There were, however, some situations over which Calvin had little control. Perhaps it was his small stature, but pro scouts didn’t seem particularly impressed by Mini Mack. Oh, there was little doubt he would be drafted by the pros, but the question was how high? As a low draft pick, he would get little more than a glance in rookie camp and then a one-way bus ticket home. And even if he did stick, what kind of contract would he get?
Boyd took it upon himself to contact the ABA’s Los Angeles franchise, the Stars. The result was that the Stars drafted Calvin on the seventh round—not extra high, but better than the NBA’s Lakers, who picked him on the 14th round.
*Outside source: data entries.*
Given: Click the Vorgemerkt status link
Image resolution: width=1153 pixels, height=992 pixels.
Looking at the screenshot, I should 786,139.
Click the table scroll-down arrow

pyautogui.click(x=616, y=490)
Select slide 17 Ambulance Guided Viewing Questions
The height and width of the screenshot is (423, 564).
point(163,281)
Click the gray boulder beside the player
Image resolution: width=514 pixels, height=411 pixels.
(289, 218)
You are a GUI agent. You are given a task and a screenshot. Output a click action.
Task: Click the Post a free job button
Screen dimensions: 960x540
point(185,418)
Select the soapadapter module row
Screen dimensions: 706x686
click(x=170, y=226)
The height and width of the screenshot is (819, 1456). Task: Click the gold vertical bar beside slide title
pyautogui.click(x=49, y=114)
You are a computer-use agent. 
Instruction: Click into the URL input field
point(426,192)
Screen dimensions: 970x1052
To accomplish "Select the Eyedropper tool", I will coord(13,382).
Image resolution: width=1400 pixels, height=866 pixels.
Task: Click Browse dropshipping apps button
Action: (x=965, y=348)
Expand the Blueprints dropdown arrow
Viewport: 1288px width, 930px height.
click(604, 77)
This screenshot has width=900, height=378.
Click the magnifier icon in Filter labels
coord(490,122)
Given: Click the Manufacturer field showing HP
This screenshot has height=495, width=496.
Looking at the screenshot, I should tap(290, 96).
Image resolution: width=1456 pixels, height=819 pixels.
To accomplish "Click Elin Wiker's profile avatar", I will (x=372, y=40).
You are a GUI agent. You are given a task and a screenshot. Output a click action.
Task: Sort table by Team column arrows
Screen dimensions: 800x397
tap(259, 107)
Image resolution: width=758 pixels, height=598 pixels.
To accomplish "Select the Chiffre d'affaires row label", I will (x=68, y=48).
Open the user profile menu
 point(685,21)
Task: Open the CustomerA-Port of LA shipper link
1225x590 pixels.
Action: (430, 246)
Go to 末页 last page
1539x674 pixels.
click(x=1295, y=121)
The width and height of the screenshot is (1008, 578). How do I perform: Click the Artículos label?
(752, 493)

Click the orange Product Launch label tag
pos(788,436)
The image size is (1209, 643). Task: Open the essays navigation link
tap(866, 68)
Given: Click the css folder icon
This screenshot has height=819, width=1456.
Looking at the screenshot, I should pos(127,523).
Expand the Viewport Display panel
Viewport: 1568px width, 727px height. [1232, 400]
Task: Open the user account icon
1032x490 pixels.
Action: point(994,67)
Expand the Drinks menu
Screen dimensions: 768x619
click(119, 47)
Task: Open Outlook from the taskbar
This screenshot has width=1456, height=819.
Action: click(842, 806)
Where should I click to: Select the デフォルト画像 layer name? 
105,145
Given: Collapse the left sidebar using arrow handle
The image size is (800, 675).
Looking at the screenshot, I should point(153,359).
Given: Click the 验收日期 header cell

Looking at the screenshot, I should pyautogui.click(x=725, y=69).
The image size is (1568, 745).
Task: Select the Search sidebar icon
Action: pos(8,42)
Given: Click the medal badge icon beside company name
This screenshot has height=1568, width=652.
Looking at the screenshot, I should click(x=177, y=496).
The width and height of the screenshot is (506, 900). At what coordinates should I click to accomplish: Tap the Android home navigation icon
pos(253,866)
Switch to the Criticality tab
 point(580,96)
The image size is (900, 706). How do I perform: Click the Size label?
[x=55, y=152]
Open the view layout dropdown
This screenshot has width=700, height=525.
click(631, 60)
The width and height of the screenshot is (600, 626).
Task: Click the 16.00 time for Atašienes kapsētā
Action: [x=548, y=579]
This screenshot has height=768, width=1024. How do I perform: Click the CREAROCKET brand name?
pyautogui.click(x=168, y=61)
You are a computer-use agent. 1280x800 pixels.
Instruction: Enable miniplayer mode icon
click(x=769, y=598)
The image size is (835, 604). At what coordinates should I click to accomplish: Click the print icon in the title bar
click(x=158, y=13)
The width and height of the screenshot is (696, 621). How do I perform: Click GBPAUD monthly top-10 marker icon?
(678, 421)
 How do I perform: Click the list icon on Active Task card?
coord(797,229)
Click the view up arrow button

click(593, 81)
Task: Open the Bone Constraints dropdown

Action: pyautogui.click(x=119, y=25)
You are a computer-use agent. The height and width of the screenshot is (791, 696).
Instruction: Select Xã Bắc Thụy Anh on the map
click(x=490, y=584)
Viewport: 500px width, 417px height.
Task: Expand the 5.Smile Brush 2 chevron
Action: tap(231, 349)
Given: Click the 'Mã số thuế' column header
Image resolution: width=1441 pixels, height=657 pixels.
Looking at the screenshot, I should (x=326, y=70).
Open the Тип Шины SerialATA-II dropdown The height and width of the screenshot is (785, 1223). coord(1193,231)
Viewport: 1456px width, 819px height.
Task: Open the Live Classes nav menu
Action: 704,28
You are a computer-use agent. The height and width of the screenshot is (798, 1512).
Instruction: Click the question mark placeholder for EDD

Mack, figuring he would get a longer look and more money with the Stars, chose ABA team.
The Stars were a very young team, and the only familiar face on the squad belonged to Bill Sharman, and he was the coach. Sharman moved his charges in and out of the lineup like a master chess player. Calvin started often, saw action in every game, and wound up with a 16.8-ppg scoring average, putting a total of 1,414 points in the hoop. The club managed to seal a playoff berth, and that’s when Calvin really turned it on. In 17 playoff games, he attacked the basket for a team-high 23.1 ppg, and became the undisputed backcourt leader of the team as it made a surprising bid for the ABA championship before falling to Indiana.
Several ABA clubs, not the least of which was Miami, expressed an interest in The Knife. The LA management decided to part with him—for the right price. In June 1970, Calvin was traded to the Floridians along with forward Tom Washington for veteran guard Don Freeman. The Floridians clearly got the better part of the deal. Soon after Freeman joined the Stars (who had moved to Salt Lake City), he plunged into a contract dispute that ended with being traded to Texas.
Calvin, in the meantime, couldn’t have been happier. While the Floridians (who became a gypsy team under new management) were far from the league’s biggest draw wherever they played, they were a definite improvement over LA, where, Calvin says, “We had too many crowds of 900.”
“I don’t consider myself a great shooter,” Mack says modestly. “But I’m more relaxed and more confident than ever before. It’s the added experience.”
At better than 27 points a game, it must have been a mystical experience.